On Monday 20 June 2011 06:49:30 Linda Walsh wrote:
Greg Freemyer wrote:
openSUSE may or may not support a separate /usr which systemd rolls from what I understand.
It depends if it is decided to move enough logic in initrd to allow /usr to be mounted early in the boot process.
I for one believe openSUSE should support it as much as feasible. There are too many machines out there with them being separate.
I know I have at least 4 servers I setup about 10 years ago (8.1 days) which I've just been upgrading. They all have separate /usr.
Having 12.1 break on those machines would be a real concern for me as a opensuse user.
Greg
----- (am in agreeance*! *-that is a word!) Why it it that every time someone decides to go with some new wizzy software thing, they have no problems throwing out current features that MANY people use and rely on?...
Please inform yourself before ranting. If you would have read the link I gave (or the other mails in this thread) you would know nothing you just said makes any sense. Hint: systemd is NOT the problem, the rest of the linux tools doesn't support it properly. Read before you rant please.
There is a reason windows was as successful as it was...it maintained some level of compatibility up through XP....with Win7, they broke it to introduce DRM...which I still detest them for and Win7 still has worse perf and more probs than I ever had with XP.
But I have separate boot and root and usr.... The only time I have problems with my setup is during SUSE upgrades, which I fear greatly....

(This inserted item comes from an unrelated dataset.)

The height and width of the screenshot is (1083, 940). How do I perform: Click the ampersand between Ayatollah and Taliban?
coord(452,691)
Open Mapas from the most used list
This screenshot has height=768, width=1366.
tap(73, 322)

I still haven't fully recovered from an upgrade to 11.4 though most things work fine and am glad I did it...but the initial upgrade... After I I had upgraded the packages, it jumped into the installer a second time with some small subset of packages -- what I didn't catch was it was doing some minimal install into the 'dead' area at the end of my disk (an area I leave unused on my boot disks due to speed) and then booted from there.
Thank god for rescue disks...
Also why can't /usr be mounted early on? I was always taught you put your static boot progs in /lib /sbin and /bin, then /usr was where the "runtime" was that was accessed when the system was booted.

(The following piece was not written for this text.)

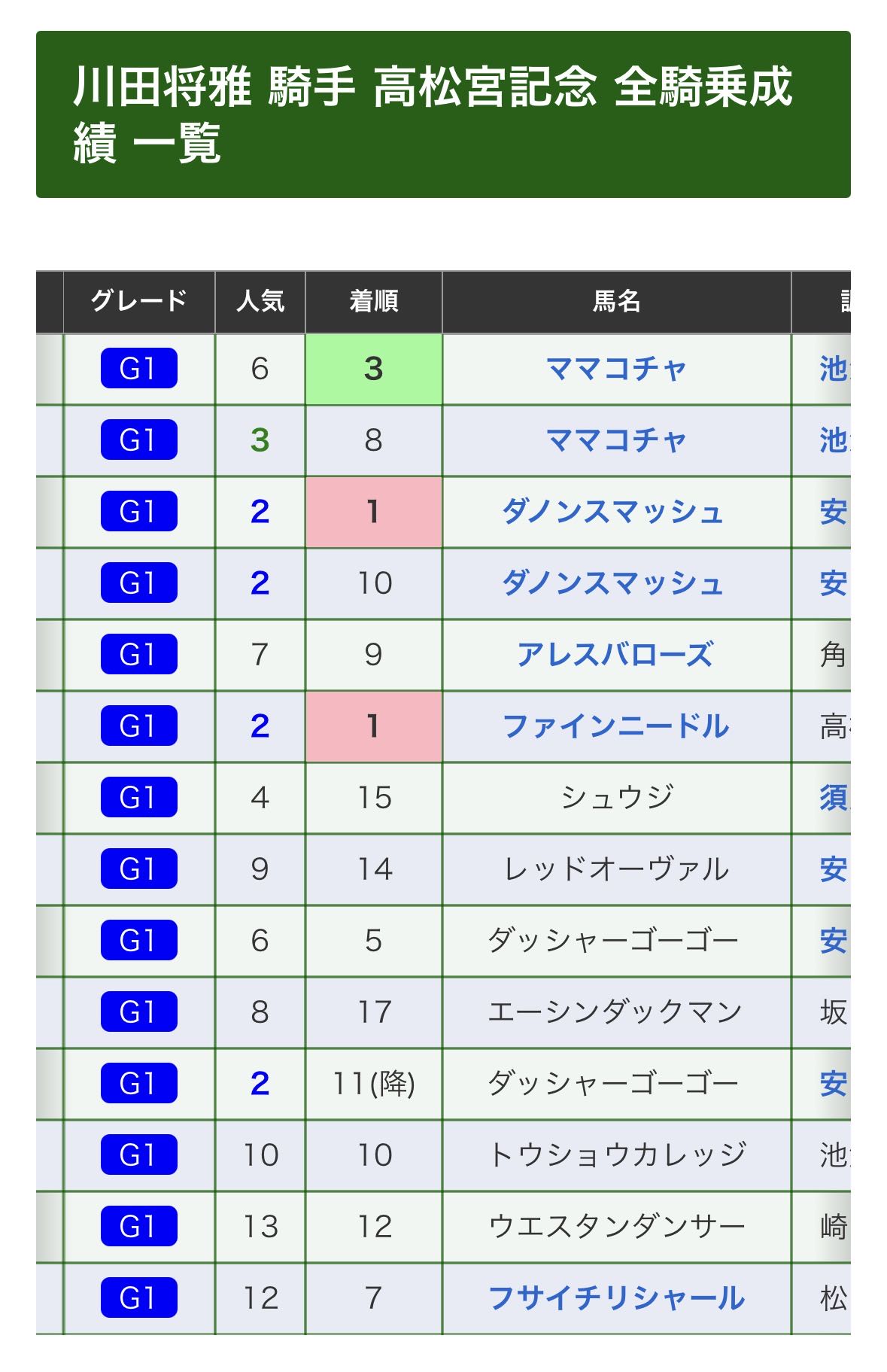Open ダノンスマッシュ link in the 10th-place row
Viewport: 887px width, 1372px height.
point(612,583)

Just like the jump to throw out xfs because grub was broken, or throw out lilo because it didn't had problems -- rather than fix the problems, grub has caused me more problems than I want to think about....

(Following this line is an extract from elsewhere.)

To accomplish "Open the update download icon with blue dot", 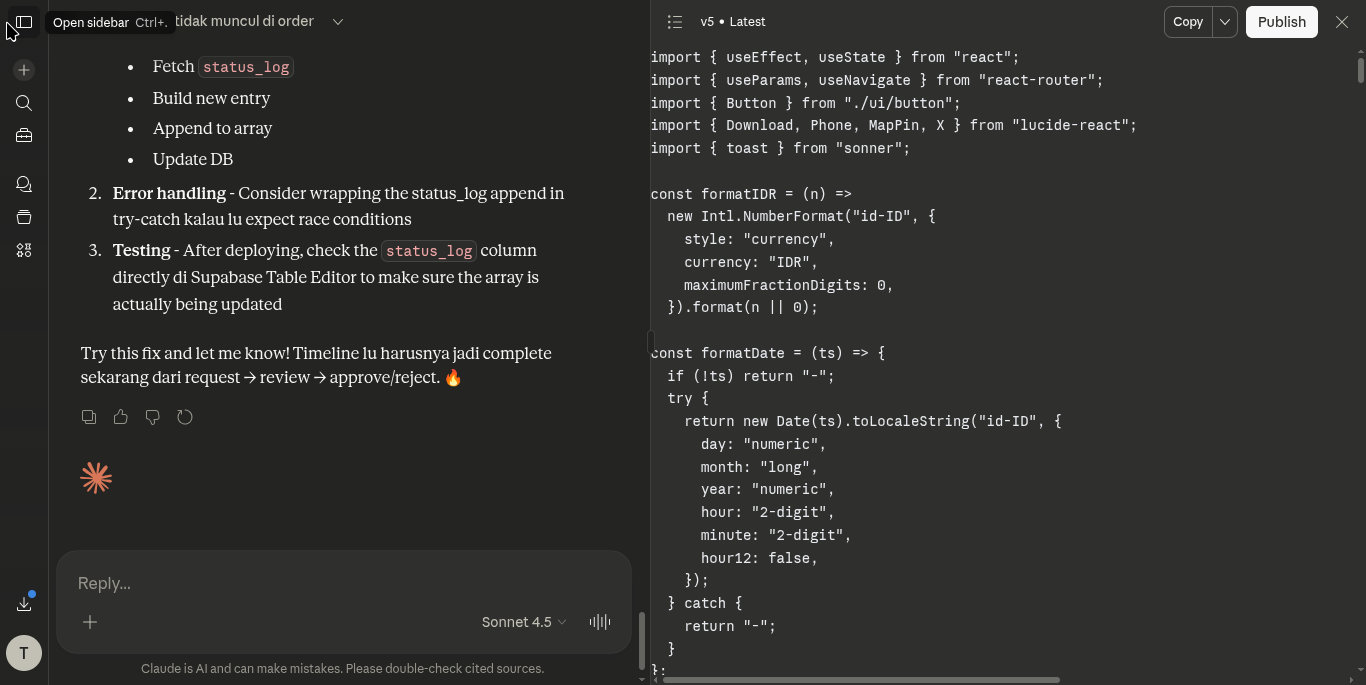I will (x=23, y=602).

I tried it twice willingly, and about 4-5 times unwillingly during various upgrades....I DO still use it on some of my test systems, but it's too unreliable and slow for my main system.
Except for a few months when I couldn't upgrade my kernel due to the lilo size constraint, I've never had problems with it. I DID have problems with grub and XFS....but not with lilo and XFS....
It really bothers me to have so much done on the ram disk -- it makes it impossible to debug boot problems and completely mangles the normal unix boot process of init starting things...
OTOH, Win7...sorta went the same way--- They allocate a 100MB partition just for their System boot partition....all hidden and inaccessible to the user...just so they can control the boot... (and control the OS/HW layer, to provide DRM)... Is that where OSuse is going?